There's just nothing to do right now.  The cold has been brutal.  Today we approached 30 and I ran outside like there was a Hendrickson's hatch or something.   Snapped some photos too.


Eastern Bluebird

Carolina Wren

Red Squirrel waiting for spring

Reminds me of a Chatham painting




Pileated Woodpecker

Red-tailed Hawk

Song Sparrow


American Tree Sparrow

Since the original post, I've added a handful more...

Sunday, February 15, 2015

Joe Lentine

Joe would talk about the pains of his country and comparisons to Britain. Was it better there? He liked Scotch and Scotland. I don't think he'd been, but he knew the difference and liked the warmth and the taste of salt. Ardbeg was his latest. He couldn't believe how good it was - it was just so remarkable - and I smiled and agreed. Fifty years in a smoke shop, always impeccably turned out, little was new to Joe. He would ask me if America was on the right track, only ever motivated to hear my guess, never for the sake of conversation. He already knew.

Joe was a worldly man, much more than someone who stayed in one place might be. Always more than a master of tobacco for all this time. He cut my cigar and called me by my full name like my mother.

New Haven should lower its flags. Joe Lentine has left the Owl.


Sunday, February 1, 2015

Who cooks for you?

Ben and I successfully failed to catch trout again.  Even with the discharge pumping out shad, we couldn't connect.

Ben stares down his fly box.

Try a shad pattern?

We watched Todd catch three.  He's been fishing this water for a decade. 

Todd knows.

Brayshaw the Younger got a new bow, so I dug mine and dad's out of the closet too.

Shooting Dad's old bow, an early 1960s Bear Kodiak Magnum, 45 lb pull.

The old Bear, and my 20 year old Damon Howatt Mamba (55 lb pull). My shoulder aches.

Not bad, if you consider it's been twenty years.

The snow came today, and I took another walk.  
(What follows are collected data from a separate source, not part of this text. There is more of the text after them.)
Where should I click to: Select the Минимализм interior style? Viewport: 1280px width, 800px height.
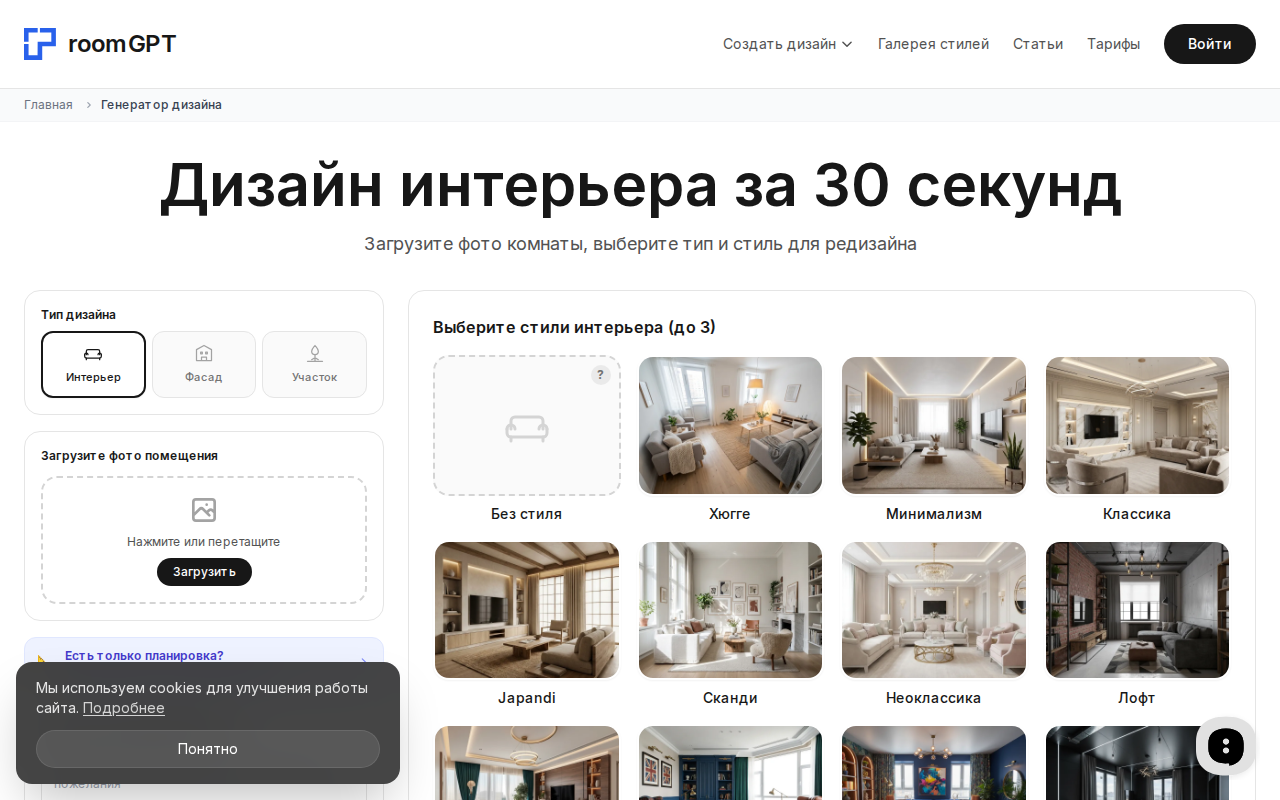(933, 425)
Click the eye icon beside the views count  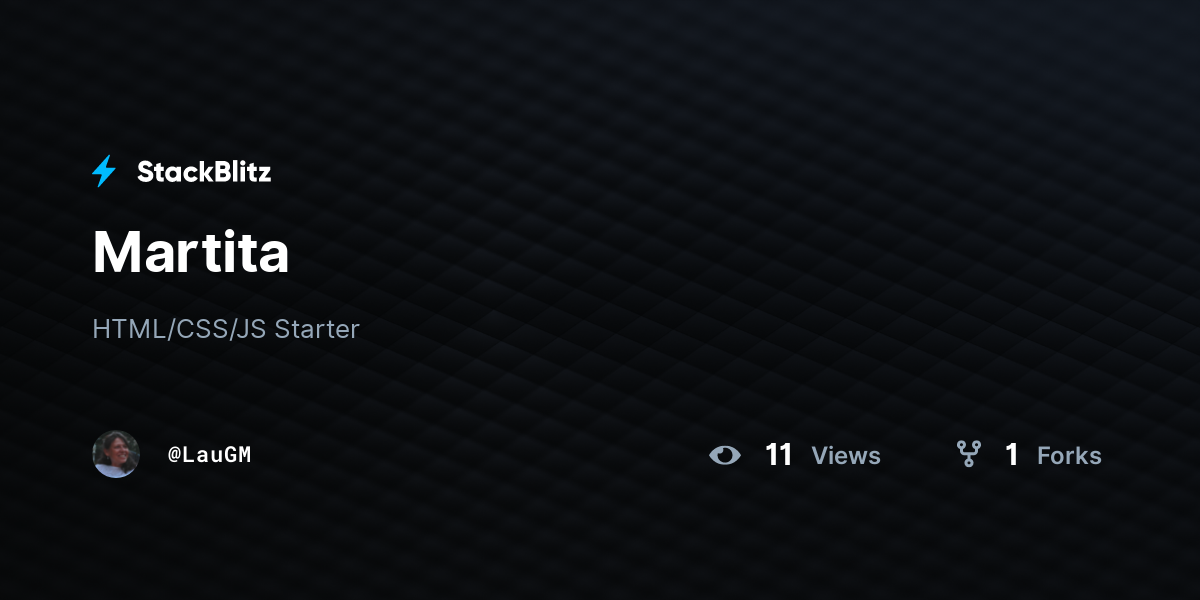725,456
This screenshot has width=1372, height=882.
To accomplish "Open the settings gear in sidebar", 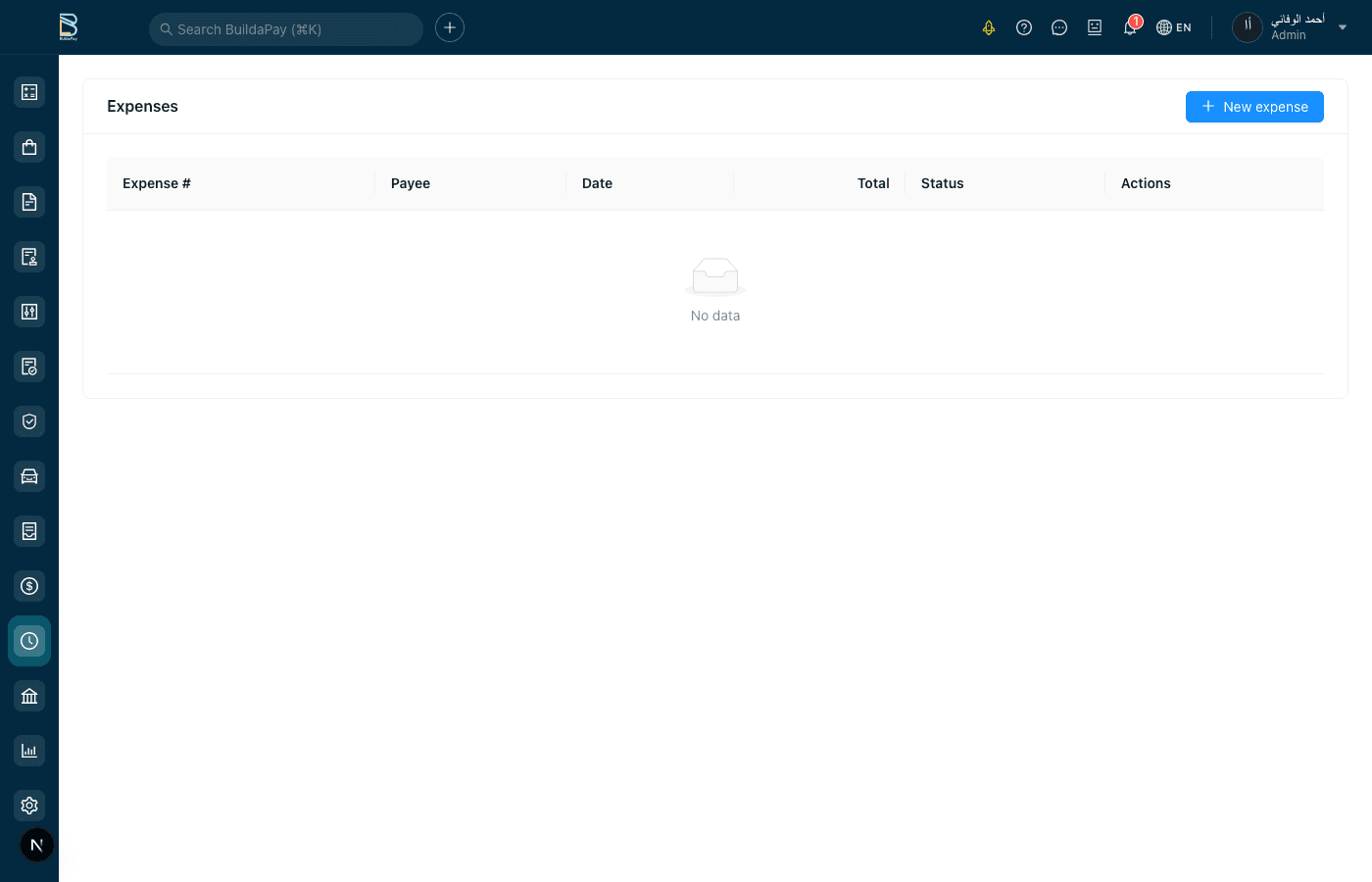I will click(x=29, y=806).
I found a barred owl. What was particularly satisfying about this bird was that I had gone to that particular part of the park precisely because I thought there was a chance I’d find one, or maybe a hawk.  The trees are larger but there’s enough open space to see a distance.  My father called to tell me he was coming home from the hospital this afternoon, and while chatting with him I was staring off into the distance and saw the owl’s silhouette.  Some hikers scared it but I watched where it went, and when I got off the phone I changed lenses and slowly walked into that area until I saw it.  I followed it as it moved from tree to tree and took about 20 photos before I finally moved on. It doesn’t happen like that often, by which I mean you devise a plan in your head beforehand, and then what you think could happen actually does.  It’s sort of like looking at a map of a stream, and then devising the entire plan about what kind of big fish will be where, what it will be feeding on, and when you get there it is.  And you even have time to tie on the right fly while the fish waits.

The barred owl calls "Who cooks for you?  Who cooks for you all?"

Make no mistake though: I want to see green leaves, yellow birds, and white bass.  I'm just biding my time.